**Exercise directions**
Search term "computer": copy each line of the records that contains it.

Collected data entries:
▼▼▼
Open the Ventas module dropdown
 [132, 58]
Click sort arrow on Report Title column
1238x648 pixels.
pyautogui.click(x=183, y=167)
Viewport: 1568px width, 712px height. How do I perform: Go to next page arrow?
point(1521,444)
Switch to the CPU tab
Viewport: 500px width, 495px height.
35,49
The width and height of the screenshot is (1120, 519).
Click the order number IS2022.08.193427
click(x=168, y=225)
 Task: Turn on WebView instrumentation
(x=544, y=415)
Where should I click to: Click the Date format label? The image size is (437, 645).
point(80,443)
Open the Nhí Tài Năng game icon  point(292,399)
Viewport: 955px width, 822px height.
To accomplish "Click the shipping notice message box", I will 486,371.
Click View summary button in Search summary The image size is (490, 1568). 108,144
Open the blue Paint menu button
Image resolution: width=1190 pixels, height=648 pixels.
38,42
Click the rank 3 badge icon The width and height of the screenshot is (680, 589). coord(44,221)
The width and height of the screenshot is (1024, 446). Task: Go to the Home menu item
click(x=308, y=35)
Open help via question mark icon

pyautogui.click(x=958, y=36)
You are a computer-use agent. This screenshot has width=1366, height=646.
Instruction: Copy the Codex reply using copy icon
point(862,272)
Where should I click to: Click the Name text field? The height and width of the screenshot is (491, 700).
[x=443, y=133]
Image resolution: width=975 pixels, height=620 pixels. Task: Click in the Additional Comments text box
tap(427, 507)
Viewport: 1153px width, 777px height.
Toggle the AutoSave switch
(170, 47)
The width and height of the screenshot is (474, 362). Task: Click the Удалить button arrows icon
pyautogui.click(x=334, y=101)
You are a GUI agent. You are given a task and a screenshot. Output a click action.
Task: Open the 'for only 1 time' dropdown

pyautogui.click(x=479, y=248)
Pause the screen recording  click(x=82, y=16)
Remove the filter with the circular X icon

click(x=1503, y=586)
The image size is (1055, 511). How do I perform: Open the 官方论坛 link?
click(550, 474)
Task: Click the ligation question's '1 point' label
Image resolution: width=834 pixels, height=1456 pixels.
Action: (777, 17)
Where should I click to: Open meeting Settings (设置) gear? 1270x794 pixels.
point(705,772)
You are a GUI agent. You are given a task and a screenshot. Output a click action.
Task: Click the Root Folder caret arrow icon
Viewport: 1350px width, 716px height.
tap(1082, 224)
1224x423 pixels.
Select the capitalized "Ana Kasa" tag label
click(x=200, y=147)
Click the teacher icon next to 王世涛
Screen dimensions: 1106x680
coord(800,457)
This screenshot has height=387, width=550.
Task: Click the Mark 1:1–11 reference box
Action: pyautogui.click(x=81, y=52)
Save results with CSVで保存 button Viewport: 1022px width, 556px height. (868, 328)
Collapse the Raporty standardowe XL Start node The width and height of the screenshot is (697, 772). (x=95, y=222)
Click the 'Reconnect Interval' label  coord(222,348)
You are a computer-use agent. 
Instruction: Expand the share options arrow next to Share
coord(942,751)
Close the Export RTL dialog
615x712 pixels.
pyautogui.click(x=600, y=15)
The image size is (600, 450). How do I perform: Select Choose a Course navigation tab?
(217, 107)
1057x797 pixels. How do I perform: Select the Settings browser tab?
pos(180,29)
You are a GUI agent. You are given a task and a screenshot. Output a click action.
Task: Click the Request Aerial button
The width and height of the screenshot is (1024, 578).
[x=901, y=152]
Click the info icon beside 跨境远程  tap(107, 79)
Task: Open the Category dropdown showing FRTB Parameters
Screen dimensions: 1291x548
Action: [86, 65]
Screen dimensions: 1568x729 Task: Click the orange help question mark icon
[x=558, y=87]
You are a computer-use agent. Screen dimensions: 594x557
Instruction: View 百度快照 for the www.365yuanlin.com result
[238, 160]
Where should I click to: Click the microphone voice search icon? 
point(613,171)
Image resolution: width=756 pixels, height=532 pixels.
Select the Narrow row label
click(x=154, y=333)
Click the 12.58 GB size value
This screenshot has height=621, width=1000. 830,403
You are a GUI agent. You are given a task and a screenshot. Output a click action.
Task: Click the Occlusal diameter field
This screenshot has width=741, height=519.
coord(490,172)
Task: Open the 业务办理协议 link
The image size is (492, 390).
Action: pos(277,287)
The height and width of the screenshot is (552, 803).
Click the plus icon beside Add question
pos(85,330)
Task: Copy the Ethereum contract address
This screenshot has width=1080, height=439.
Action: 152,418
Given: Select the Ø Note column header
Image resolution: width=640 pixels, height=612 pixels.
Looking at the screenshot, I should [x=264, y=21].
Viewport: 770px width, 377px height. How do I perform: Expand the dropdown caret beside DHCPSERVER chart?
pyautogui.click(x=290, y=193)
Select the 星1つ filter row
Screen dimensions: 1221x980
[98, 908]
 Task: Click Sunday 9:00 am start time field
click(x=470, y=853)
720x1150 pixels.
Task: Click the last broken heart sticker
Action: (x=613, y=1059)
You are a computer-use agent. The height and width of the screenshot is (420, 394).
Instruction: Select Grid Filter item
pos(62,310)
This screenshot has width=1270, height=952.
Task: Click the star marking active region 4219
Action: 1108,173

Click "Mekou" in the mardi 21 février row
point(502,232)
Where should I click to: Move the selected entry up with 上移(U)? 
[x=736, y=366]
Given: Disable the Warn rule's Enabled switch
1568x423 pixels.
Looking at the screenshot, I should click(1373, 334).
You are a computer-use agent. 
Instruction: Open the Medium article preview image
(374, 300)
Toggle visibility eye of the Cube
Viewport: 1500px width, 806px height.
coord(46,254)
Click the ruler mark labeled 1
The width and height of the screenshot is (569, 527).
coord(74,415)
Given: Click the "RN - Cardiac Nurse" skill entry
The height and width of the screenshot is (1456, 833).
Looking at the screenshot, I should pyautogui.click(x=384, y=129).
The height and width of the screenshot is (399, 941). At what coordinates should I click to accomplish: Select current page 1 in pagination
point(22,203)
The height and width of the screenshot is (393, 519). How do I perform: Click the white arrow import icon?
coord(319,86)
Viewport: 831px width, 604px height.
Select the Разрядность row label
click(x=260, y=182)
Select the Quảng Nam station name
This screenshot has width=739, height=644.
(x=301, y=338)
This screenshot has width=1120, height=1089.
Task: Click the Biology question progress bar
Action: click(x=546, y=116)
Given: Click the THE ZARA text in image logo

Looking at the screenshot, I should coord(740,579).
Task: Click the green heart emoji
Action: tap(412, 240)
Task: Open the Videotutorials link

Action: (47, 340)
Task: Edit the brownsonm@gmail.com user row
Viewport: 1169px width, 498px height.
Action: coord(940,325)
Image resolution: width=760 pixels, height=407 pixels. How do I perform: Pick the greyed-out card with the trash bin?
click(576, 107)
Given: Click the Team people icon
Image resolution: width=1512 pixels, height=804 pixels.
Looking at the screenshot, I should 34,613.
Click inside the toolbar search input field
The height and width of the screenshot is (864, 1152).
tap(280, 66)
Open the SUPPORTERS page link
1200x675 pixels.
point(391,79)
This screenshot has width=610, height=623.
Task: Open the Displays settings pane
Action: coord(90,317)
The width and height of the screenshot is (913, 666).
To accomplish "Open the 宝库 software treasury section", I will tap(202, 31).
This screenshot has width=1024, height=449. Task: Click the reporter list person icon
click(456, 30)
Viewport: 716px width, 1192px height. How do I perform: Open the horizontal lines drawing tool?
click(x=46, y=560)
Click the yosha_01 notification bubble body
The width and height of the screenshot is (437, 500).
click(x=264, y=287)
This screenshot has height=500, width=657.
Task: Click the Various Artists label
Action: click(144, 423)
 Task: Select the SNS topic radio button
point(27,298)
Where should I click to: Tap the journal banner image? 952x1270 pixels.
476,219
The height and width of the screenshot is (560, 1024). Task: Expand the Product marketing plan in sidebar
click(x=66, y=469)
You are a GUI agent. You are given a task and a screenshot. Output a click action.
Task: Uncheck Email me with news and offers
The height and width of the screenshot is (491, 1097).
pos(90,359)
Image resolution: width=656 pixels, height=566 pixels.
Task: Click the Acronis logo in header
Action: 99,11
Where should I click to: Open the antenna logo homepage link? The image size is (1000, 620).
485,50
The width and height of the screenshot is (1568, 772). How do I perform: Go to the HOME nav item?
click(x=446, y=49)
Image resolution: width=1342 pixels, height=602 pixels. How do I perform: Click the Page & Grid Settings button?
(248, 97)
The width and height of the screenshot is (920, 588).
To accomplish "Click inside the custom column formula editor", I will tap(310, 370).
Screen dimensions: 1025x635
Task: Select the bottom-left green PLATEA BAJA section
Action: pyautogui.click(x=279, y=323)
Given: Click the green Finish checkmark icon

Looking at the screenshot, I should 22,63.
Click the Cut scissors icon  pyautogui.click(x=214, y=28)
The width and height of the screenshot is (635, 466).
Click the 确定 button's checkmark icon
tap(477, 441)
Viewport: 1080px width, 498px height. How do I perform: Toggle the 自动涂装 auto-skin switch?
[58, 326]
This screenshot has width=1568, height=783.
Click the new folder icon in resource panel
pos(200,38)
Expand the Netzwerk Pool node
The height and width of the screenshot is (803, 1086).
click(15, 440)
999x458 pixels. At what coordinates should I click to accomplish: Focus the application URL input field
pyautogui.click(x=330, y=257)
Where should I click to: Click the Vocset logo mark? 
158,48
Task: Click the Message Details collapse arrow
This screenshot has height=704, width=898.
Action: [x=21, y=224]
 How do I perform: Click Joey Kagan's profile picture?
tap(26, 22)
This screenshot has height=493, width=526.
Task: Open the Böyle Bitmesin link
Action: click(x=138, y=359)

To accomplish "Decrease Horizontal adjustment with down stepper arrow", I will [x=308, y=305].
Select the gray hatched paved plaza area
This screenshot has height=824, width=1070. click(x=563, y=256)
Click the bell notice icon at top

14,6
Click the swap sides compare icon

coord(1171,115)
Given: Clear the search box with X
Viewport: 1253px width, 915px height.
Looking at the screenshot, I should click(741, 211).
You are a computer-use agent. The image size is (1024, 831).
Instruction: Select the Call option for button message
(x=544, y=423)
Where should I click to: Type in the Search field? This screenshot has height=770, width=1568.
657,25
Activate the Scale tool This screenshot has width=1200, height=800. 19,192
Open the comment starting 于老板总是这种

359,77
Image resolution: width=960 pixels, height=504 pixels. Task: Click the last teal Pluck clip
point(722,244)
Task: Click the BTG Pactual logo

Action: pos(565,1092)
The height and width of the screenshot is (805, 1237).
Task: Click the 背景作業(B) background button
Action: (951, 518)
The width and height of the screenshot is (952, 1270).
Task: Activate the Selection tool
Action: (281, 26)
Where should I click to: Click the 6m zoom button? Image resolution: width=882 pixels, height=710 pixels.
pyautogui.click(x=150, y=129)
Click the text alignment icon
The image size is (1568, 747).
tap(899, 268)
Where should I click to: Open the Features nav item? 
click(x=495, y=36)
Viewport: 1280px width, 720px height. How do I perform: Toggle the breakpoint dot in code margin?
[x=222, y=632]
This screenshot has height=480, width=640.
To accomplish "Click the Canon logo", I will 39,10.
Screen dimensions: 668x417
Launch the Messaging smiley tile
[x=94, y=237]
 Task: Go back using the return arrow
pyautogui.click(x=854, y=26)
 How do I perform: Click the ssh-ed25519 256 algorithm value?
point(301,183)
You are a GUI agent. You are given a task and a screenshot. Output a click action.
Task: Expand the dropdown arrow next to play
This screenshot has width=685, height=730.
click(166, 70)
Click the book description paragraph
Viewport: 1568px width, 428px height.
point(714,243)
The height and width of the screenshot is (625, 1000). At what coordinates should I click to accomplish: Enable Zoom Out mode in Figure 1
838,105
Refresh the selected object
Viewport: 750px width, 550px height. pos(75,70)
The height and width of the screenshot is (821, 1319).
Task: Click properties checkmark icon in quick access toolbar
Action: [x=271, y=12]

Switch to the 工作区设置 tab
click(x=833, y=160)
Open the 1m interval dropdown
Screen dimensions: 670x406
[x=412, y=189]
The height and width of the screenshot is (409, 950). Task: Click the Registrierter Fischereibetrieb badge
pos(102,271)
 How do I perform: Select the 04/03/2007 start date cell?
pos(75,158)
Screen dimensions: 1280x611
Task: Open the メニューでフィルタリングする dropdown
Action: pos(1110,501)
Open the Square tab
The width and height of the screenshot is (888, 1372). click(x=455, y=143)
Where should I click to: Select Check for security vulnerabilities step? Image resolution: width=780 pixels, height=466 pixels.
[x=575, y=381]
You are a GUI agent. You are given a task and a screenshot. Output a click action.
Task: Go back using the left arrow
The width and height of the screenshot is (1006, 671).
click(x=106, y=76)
▲▲▲
**Response to this task**
You are a computer-use agent. This screenshot has width=1366, height=646.
You are a computer-use agent. 
You are a computer-use agent. Screen dimensions: 594x557
You are a computer-use agent. The height and width of the screenshot is (420, 394).
You are a computer-use agent. 
You are a computer-use agent. The image size is (1024, 831).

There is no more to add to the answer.